Adenauer Almanya trajedisini baştanbaşa yaşamış biriydi: İki Dünya Savaşı’nı, Weimar Cumhuriyetinin çöküşünü görmüştü ve genç Federal Cumhuriyetin Batı ile olan bağlarının, Almanya’nın birleşmesinden dah önemli olduğunu değerlendirdi. O Almanya’nın örs ve çekiç arasında olma durumundan kurtulması, Batı güvenliğine ve kurumlarına bağlanması gerektiğine inanmıştı.
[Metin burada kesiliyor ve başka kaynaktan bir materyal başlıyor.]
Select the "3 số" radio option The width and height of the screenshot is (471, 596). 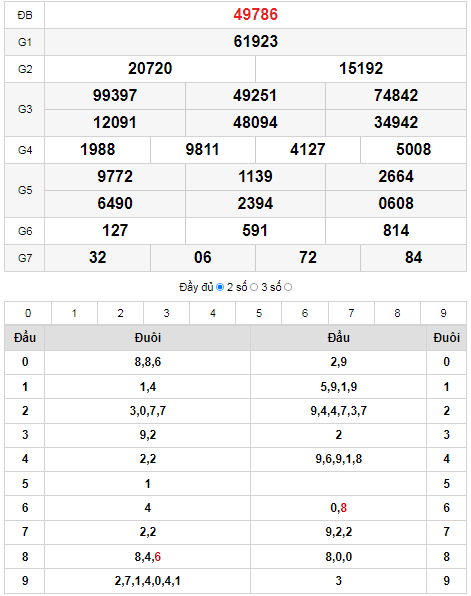coord(288,287)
Almanya’nın Batıya yönelebilmesi için, Fransa ile Almanya arasındaki savaş sonrası barışma ve Avrupa Birliği’nde Avrupalıların birleşmesi zorunlu olmuştu. Almanya’da önümüzdeki yıl yapılacak olan genel seçimlerde Almanya’nın ceo-politik yönelimi olacaktır. Açık kapılar siyasetinden ötürü, Hıristiyan Demokrat Birlik (CDU) partisi bu siyasete sırt çevirirse, sığınmacı bunalımından dolayı, “Almanya için Alternatif” /AfD/ safların kayan seçmenleri toplamaya çalışacaktır. Fakat CDU partisinin “Almanya için Alternatif” partisiyle işbirliği öngören her adımı ciddi sorunlarla yüzleşecektir. Çünkü “AfD” hareketi aşırı sağı temsil ettiği gibi, Almanya’nın merkezci siyasete dönmesinde ve Rusya ile ilişkilerin geliştirilmesinde direniyor. Bu iki güç arasında işbirliği tesis edilmesi ise Konrad Adenauer’in vasiyetine ihanet anlamındadır. Bu arada Almanya’da başka bir tehlike daha var. Çünkü ülkedeki “Die Lince” (sol güçler) de Rusya ile ilişkilerin geliştirilmesinden yan siyaset izliyorlar.

Gönül ister ki, Almanya bu trajik ve ufuksuz geleceği yaşamasın ve Merkel 2017’den sonra da iktidarda kalmaya devam etsin. Almanya, Avrupa ve Batının geleceği büyük ölçüde bun bağlıdır.